Ułóż poniższe rekordy jako CSV o dwóch kolumnach, tekst i odpowiedz, z jednym wierszem na każdy rekord, każdym polem w cudzysłowie i podziałami wierszy zamienionymi na spacje. Zacznij od wiersza zawierającego "Refer a Friend (716, 2468)", a skończ na wierszu zawierającym "Post Comment (331, 2156)".

[Zapisane dane]
+ + + + + + +

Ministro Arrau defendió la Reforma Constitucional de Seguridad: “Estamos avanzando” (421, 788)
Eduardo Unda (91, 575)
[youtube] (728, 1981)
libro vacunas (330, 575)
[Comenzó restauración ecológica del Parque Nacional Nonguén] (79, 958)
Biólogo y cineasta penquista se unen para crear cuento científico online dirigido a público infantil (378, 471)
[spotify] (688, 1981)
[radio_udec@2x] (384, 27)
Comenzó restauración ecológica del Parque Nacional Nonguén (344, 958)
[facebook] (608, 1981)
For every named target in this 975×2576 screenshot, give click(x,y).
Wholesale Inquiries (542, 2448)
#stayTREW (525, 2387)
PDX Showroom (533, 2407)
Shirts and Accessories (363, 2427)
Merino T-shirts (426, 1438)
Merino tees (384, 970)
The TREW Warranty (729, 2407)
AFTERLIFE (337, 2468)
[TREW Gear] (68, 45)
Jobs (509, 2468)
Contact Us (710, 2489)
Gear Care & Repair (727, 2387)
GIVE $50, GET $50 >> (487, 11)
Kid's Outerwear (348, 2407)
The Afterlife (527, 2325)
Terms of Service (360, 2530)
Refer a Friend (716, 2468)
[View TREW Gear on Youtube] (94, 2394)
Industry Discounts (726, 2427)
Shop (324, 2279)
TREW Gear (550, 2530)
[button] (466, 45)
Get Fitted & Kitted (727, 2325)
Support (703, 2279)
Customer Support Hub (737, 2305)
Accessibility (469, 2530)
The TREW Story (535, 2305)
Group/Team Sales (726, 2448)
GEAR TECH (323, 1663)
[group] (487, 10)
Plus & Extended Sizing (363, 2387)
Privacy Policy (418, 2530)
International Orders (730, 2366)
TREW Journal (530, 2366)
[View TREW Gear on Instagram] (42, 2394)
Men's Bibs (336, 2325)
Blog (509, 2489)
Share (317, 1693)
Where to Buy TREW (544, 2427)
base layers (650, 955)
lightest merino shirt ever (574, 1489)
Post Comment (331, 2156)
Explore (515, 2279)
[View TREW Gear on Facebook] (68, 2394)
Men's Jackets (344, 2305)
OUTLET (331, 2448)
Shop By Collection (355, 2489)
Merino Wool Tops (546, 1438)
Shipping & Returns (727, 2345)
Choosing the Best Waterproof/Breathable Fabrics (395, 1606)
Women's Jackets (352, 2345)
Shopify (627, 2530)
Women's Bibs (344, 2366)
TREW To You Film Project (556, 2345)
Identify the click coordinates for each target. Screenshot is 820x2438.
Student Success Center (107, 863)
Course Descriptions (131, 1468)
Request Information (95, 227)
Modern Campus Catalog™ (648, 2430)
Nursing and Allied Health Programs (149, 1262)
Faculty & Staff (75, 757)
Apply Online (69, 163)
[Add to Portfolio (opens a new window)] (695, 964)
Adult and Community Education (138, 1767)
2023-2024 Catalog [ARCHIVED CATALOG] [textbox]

+ + + + + + +

__PEŁNY WYNIK__.
tekst,odpowiedz
"Refer a Friend","(716, 2468)"
"[View TREW Gear on Youtube]","(94, 2394)"
"Industry Discounts","(726, 2427)"
"Shop","(324, 2279)"
"TREW Gear","(550, 2530)"
"[button]","(466, 45)"
"Get Fitted & Kitted","(727, 2325)"
"Support","(703, 2279)"
"Customer Support Hub","(737, 2305)"
"Accessibility","(469, 2530)"
"The TREW Story","(535, 2305)"
"Group/Team Sales","(726, 2448)"
"GEAR TECH","(323, 1663)"
"[group]","(487, 10)"
"Plus & Extended Sizing","(363, 2387)"
"Privacy Policy","(418, 2530)"
"International Orders","(730, 2366)"
"TREW Journal","(530, 2366)"
"[View TREW Gear on Instagram]","(42, 2394)"
"Men's Bibs","(336, 2325)"
"Blog","(509, 2489)"
"Share","(317, 1693)"
"Where to Buy TREW","(544, 2427)"
"base layers","(650, 955)"
"lightest merino shirt ever","(574, 1489)"
"Post Comment","(331, 2156)"